TEXTE FOURNI:
┌──

Les travailleuse(-eur)s du sexe – des personnes qui fournissent des services sexuels en échange d’argent ou de biens – sont criminalisé-es, surveillé-es de façon excessive, contrôlé-es à outrance par la police et privé-es de certains droits fondamentaux. Celles et ceux qui rencontrent des formes recoupées de discrimination due à la pauvreté, à la visibilité de leur présence dans des lieux publics, à leur situation raciale ou sociale, de même qu’à leur identité de genre, sont ciblé-es de façon disproportionnée par les forces de l’ordre et font l’objet de violences institutionnelles, juridiques et sociales. Une part importante de ces mauvais traitements découle de la stigmatisation du travail du sexe, à proprement parler, et du manque de reconnaissance de l’agentivité des travailleuse(-eur)s du sexe dans leur vie quotidienne.
Divers organismes du domaine des droits de la personne ainsi que des agences des Nations Unies et des tribunaux ont conclu que la criminalisation de l’industrie du sexe crée des conditions propices à l’exploitation, en plus de donner lieu à des violations de droits de la personne des travailleuse(-eur)s du sexe. En 2014, une contestation judiciaire phare (Procureur général c. Bedford) s’est soldée par un jugement indiquant que les lois canadiennes relatives au travail du sexe portent atteinte au droit constitutionnel des travailleuse(-eur)s du sexe à la sécurité; la Cour suprême a invalidé ces lois. Néanmoins, le gouvernement a adopté en 2014 la Loi sur la protection des collectivités et des personnes victimes d’exploitation (LPCPVE), allant à l’encontre de ce jugement. La LPCPVE définit tout travail du sexe comme étant une exploitation; de plus, cette loi considère toutes les personnes qui exercent le travail du sexe comme étant des victimes, et tou-te-s les client-es et les tierces personnes comme étant des criminel-les. Un de ses principaux objectifs est d’éradiquer la prostitution. La nouvelle loi inclut des dispositions qui criminalisent directement les travailleuse(-eur)s du sexe et d’autres articles qui criminalisent pratiquement tous les éléments de l’industrie du sexe.

└──

DONNÉES FOURNIES:
┌──

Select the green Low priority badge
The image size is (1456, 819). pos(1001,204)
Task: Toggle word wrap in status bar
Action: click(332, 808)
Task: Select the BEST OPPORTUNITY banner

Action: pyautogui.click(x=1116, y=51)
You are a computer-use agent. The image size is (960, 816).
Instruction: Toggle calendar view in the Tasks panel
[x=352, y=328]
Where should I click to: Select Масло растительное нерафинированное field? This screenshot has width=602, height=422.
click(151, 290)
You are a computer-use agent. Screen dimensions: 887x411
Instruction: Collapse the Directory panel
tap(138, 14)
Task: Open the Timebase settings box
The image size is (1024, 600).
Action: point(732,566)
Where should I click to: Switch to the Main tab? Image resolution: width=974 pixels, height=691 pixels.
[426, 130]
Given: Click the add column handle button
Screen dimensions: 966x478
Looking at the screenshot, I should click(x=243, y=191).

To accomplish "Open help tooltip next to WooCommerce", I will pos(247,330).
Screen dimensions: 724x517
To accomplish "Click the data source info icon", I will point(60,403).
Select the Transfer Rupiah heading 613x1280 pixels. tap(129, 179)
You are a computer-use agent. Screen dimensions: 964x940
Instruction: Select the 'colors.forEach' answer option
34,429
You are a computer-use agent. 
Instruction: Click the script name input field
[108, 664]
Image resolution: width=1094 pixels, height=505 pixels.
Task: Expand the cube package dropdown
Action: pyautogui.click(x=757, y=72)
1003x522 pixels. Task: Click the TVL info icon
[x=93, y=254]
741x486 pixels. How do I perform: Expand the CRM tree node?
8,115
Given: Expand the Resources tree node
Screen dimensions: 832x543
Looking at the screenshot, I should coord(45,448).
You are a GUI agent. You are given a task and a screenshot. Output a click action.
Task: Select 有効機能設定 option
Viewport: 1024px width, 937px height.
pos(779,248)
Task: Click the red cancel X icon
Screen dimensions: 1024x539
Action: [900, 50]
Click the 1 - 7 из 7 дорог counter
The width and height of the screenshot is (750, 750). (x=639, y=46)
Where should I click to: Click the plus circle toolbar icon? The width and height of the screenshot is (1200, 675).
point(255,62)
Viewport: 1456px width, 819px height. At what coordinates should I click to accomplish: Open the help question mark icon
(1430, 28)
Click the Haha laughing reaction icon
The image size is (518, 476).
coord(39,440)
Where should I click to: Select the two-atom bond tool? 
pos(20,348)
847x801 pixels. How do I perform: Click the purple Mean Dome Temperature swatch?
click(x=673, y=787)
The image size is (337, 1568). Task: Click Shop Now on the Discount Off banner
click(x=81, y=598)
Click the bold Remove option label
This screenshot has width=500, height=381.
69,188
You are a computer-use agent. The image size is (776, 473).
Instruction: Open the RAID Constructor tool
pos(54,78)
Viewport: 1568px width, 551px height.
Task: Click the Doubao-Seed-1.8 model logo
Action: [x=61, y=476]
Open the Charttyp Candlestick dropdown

└──

EXERCICES:
**1)** Traduisez en anglais cette phrase du texte sur le travail du sexe : « Un de ses principaux objectifs est d’éradiquer la prostitution. »
**2)** Recopiez fidèlement le passage du texte sur le travail du sexe qui commence aux mots « Les travailleuse(-eur)s du sexe – » et s’arrête après les mots « leur vie quotidienne. ».
**3)** D’après le texte sur le travail du sexe, comment la LPCPVE considère-t-elle les client-es et les tierces personnes ?

CORRIGÉ:
**1)** One of its main objectives is to eradicate prostitution.

**2)**
Les travailleuse(-eur)s du sexe – des personnes qui fournissent des services sexuels en échange d’argent ou de biens – sont criminalisé-es, surveillé-es de façon excessive, contrôlé-es à outrance par la police et privé-es de certains droits fondamentaux. Celles et ceux qui rencontrent des formes recoupées de discrimination due à la pauvreté, à la visibilité de leur présence dans des lieux publics, à leur situation raciale ou sociale, de même qu’à leur identité de genre, sont ciblé-es de façon disproportionnée par les forces de l’ordre et font l’objet de violences institutionnelles, juridiques et sociales. Une part importante de ces mauvais traitements découle de la stigmatisation du travail du sexe, à proprement parler, et du manque de reconnaissance de l’agentivité des travailleuse(-eur)s du sexe dans leur vie quotidienne.

**3)** Elle les considère comme des criminel-les.